TEXTE DE LA PAGE —
QUESTION PRÉLIMINAIRE

[8]           Plus spécifiquement, le procureur de la travailleuse fait valoir que la procédure d’évaluation médicale dans le présent dossier est irrégulière, puisqu’elle aurait dû porter également sur les points 2 et 3 de l’article 212 de la Loi sur les accidents du travail et les maladies professionnelles[1] (la loi), soit la question de la date de consolidation de même que des soins et des traitements. Au soutien de cette affirmation, le procureur de la travailleuse allègue que le rapport final émis par le docteur Daniel Émond le 3 octobre 2013 ne liait pas la CSST au moment où il a été signé.

LA PREUVE

[9]           La travailleuse est infirmière auxiliaire chez l’employeur.

[10]        Le 23 avril 2013, elle est victime d’un accident du travail dont le diagnostic reconnu à titre de lésion professionnelle est celui de tendinite à l’épaule droite.

[Éléments enregistrés]
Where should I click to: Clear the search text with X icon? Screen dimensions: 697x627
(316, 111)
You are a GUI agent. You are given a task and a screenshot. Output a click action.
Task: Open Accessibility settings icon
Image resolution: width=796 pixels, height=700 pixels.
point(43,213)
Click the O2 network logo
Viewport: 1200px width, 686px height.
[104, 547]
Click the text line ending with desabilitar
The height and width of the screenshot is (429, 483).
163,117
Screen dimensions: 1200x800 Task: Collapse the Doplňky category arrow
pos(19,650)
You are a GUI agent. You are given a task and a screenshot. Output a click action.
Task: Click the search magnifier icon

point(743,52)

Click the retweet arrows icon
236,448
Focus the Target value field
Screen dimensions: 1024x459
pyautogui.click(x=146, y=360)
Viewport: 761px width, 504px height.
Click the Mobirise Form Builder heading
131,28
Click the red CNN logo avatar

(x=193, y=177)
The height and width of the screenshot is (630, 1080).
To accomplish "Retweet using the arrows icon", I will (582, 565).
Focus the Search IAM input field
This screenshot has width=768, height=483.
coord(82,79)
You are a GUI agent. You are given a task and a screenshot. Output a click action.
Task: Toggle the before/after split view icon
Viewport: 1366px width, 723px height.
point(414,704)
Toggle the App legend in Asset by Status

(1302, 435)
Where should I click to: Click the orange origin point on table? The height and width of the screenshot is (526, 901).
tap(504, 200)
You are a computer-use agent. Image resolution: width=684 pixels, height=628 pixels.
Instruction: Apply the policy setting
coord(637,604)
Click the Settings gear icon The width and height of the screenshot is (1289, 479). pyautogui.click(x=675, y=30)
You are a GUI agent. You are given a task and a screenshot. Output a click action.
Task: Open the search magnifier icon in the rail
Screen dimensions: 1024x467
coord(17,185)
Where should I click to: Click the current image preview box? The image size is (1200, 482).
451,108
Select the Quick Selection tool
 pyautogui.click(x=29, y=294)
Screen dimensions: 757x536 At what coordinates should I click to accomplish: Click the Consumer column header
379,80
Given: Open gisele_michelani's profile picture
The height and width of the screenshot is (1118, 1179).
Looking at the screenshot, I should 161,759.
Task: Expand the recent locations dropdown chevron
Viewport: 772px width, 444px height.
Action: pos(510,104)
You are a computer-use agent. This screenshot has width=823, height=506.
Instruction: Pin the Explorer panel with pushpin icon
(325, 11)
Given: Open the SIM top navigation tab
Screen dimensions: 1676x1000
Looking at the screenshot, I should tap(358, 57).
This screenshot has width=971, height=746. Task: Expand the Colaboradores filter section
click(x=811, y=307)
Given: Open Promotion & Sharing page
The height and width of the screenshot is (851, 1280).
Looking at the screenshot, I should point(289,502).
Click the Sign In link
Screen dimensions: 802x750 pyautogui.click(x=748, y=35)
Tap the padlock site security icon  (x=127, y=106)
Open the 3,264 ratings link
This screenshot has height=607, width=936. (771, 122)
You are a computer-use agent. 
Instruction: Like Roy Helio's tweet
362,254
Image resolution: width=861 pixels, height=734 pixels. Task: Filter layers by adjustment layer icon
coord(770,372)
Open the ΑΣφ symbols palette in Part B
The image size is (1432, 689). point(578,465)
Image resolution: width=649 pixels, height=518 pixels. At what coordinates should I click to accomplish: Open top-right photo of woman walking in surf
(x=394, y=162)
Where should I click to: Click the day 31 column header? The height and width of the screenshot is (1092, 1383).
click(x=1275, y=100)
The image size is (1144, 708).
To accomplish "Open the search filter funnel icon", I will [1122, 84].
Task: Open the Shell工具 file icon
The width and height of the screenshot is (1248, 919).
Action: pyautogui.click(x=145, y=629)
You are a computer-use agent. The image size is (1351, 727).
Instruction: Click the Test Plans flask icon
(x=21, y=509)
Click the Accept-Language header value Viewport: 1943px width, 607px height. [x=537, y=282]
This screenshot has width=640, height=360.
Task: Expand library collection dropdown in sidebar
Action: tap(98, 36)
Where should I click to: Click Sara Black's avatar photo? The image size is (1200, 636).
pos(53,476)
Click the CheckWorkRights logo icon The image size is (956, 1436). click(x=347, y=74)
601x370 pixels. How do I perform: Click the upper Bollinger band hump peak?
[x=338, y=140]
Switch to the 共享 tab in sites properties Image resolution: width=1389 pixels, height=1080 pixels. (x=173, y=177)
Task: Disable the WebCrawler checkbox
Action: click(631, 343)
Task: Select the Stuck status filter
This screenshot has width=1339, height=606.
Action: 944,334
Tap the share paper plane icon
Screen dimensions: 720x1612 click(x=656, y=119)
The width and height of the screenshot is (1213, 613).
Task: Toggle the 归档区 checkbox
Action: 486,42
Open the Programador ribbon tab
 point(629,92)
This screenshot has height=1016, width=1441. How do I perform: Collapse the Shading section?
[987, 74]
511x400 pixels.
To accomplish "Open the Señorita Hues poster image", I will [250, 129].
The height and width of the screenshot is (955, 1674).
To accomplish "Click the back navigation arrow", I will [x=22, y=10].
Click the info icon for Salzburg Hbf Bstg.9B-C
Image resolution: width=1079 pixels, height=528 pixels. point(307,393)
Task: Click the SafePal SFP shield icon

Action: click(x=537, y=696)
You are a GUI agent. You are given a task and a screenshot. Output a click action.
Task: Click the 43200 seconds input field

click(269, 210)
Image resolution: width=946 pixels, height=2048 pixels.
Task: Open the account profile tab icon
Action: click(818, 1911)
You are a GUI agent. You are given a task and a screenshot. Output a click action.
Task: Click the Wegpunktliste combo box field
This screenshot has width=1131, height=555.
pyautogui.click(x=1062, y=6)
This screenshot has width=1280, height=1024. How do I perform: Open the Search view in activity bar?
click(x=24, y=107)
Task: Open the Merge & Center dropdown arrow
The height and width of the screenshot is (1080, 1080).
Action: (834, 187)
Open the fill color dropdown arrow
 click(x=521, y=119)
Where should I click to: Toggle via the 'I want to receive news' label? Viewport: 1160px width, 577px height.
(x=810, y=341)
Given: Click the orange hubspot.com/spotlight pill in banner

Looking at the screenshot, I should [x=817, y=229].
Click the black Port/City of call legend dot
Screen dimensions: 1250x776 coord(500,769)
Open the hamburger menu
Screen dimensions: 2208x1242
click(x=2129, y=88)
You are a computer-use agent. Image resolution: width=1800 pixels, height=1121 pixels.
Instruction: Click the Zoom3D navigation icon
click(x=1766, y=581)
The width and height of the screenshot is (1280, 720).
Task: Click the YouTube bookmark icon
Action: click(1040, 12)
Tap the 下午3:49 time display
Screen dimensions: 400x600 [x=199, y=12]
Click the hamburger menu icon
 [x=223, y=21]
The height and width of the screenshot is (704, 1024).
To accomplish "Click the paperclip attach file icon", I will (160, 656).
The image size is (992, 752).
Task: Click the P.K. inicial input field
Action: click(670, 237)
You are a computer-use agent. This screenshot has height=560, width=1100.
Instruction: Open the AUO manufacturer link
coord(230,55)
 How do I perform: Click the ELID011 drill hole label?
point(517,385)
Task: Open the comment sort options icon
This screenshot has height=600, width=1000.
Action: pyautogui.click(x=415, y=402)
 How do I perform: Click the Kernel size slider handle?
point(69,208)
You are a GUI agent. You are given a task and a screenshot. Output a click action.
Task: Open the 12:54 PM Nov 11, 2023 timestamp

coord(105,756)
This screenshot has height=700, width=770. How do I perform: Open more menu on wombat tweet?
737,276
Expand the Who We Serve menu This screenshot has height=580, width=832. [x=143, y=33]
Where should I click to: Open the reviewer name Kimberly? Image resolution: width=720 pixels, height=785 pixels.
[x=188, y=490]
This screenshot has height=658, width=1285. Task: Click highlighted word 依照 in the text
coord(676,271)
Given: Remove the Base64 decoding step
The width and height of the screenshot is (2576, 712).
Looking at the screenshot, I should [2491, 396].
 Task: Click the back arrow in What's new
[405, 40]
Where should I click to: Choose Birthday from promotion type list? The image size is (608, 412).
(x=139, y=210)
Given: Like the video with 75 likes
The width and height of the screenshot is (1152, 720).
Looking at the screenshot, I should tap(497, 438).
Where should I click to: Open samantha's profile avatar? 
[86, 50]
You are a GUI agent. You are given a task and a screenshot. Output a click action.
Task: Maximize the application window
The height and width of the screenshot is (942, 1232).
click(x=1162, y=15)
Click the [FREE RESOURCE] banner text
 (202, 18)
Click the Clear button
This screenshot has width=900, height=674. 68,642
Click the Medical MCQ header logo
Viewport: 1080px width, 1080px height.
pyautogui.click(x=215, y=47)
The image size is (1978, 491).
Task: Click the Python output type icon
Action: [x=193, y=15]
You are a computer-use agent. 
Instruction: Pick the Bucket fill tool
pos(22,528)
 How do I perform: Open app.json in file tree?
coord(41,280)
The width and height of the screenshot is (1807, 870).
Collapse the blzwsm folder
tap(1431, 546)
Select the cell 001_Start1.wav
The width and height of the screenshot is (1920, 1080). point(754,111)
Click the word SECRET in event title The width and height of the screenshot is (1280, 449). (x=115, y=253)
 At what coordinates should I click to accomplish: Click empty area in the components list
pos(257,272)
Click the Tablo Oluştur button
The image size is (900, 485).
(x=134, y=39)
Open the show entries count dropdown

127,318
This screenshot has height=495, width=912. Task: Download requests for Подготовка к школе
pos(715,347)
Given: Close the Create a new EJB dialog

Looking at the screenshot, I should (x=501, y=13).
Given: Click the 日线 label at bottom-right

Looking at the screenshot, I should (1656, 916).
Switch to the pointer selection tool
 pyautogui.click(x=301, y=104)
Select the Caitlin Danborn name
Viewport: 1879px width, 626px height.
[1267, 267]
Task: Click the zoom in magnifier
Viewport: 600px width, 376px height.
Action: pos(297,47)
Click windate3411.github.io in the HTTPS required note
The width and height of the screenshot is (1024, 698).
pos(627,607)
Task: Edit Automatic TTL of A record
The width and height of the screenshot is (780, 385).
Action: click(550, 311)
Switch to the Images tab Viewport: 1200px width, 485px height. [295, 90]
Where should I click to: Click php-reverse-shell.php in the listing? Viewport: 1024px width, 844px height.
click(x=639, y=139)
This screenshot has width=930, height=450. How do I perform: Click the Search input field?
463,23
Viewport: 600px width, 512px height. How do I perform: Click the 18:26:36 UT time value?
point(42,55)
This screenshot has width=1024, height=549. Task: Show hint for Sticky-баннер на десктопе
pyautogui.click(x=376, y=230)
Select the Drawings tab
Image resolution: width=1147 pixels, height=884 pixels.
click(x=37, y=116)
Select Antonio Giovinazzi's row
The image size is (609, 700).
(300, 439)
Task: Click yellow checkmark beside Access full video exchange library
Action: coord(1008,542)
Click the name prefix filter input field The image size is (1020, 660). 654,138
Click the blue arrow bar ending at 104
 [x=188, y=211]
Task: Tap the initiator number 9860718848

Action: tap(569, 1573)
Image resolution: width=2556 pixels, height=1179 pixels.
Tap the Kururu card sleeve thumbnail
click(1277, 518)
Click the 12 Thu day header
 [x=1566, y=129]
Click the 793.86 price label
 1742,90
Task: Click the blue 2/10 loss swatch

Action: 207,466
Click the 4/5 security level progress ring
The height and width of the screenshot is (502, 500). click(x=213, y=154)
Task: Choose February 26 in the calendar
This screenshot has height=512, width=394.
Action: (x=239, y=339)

EXERCICE 1 — Résumez plus brièvement le paragraphe du texte de la page qui commence par « Plus spécifiquement, le procureur de la travailleuse » en conservant ses faits essentiels.
EXERCICE 2 — D'après le texte de la page, quel diagnostic a été reconnu à titre de lésion professionnelle ?
Appuyez-vous uniquement sur le texte de la page.

RÉSULTAT DE L'EXERCICE 1 — Le procureur de la travailleuse soutient que la procédure d'évaluation médicale est irrégulière. Selon lui, elle aurait aussi dû porter sur les points 2 et 3 de l'article 212 de la loi, soit la date de consolidation ainsi que les soins et les traitements. Il allègue que le rapport final du docteur Daniel Émond, émis le 3 octobre 2013, ne liait pas la CSST au moment de sa signature.

RÉSULTAT DE L'EXERCICE 2 — Une tendinite à l'épaule droite.